In set notation: [[:L:][:Nl:][:Other_ID_Start:]--[:Pattern_Syntax:]--[:Pattern_White_Space:]]

and <Continue> is:

ID_Start characters, plus characters having the Unicode General Category of nonspacing marks, spacing combining marks, decimal number, connector punctuation, plus Other_ID_Continue, minus Pattern_Syntax and Pattern_White_Space code points.

In set notation: [[:ID_Start:][:Mn:][:Mc:][:Nd:][:Pc:][:Other_ID_Continue:]--[:Pattern_Syntax:]--[:Pattern_White_Space:]]

<Ending> is an addition specific to Elixir that includes the codepoints ? (003F) and ! (0021).

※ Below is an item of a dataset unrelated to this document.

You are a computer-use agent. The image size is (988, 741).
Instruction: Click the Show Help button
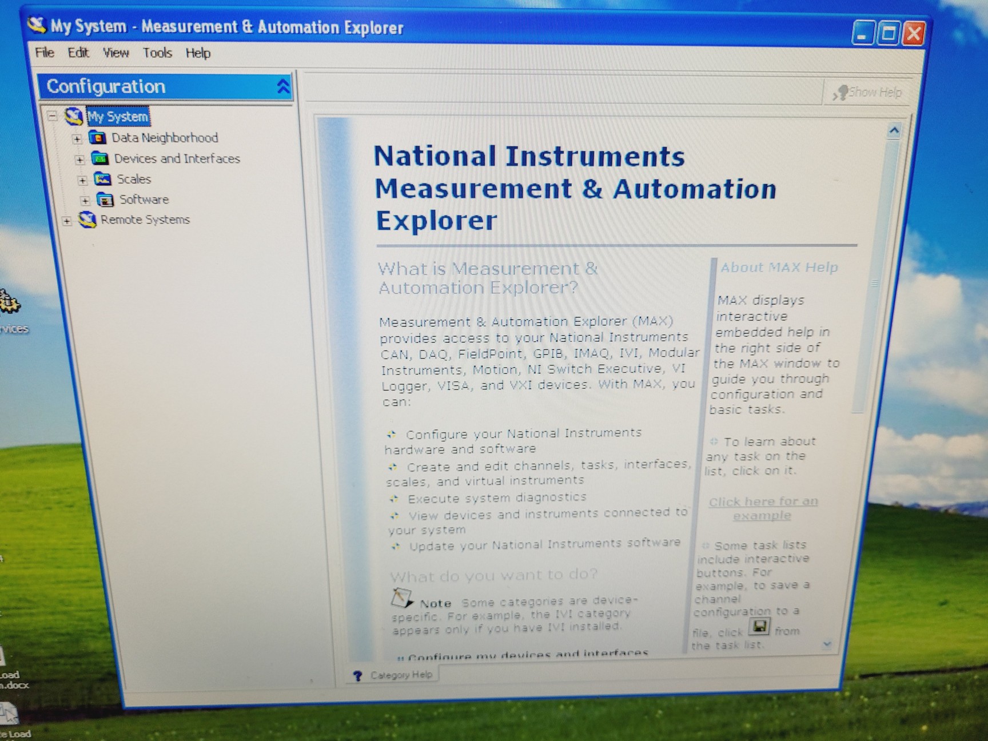pos(868,92)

Elixir also implements requirements R1a for security and R1b for backwards compatibility.

Atoms

Atoms in Elixir follow the identifier rule above with the following modifications:

  • <Start> includes the codepoint _ (005F)
  • <Continue> includes the codepoint @ (0040)

Variables

Variables in Elixir follow the identifier rule above with the following modifications:

  • <Start> includes the codepoint _ (005F)
  • <Start> must not include Lu (letter uppercase) and Lt (letter titlecase) characters

R3. Pattern_White_Space and Pattern_Syntax Characters

Elixir supports only codepoints \t (0009), \n (000A), \r (000D) and \s (0020) as whitespace and therefore does not follow requirement R3. R3 requires a wider variety of whitespace and syntax characters to be supported.

R6. Filtered Normalized Identifiers

Identifiers in Elixir are case sensitive.

Elixir requires all atoms and variables to be in NFC form. Any other form will fail with a relevant error message. Quoted-atoms and variables can, however, be in any form and are not verified by the parser.

In other words, the atom :josé can only be written with the codepoints 006A 006F 0073 00E9. Using another normalization form will lead to a tokenizer error. On the other hand, :"josé" may be written as 006A 006F 0073 00E9 or 006A 006F 0073 0065 0301, since it is written in quotes.

Choosing requirement R6 automatically excludes requirements R4, R5 and R7.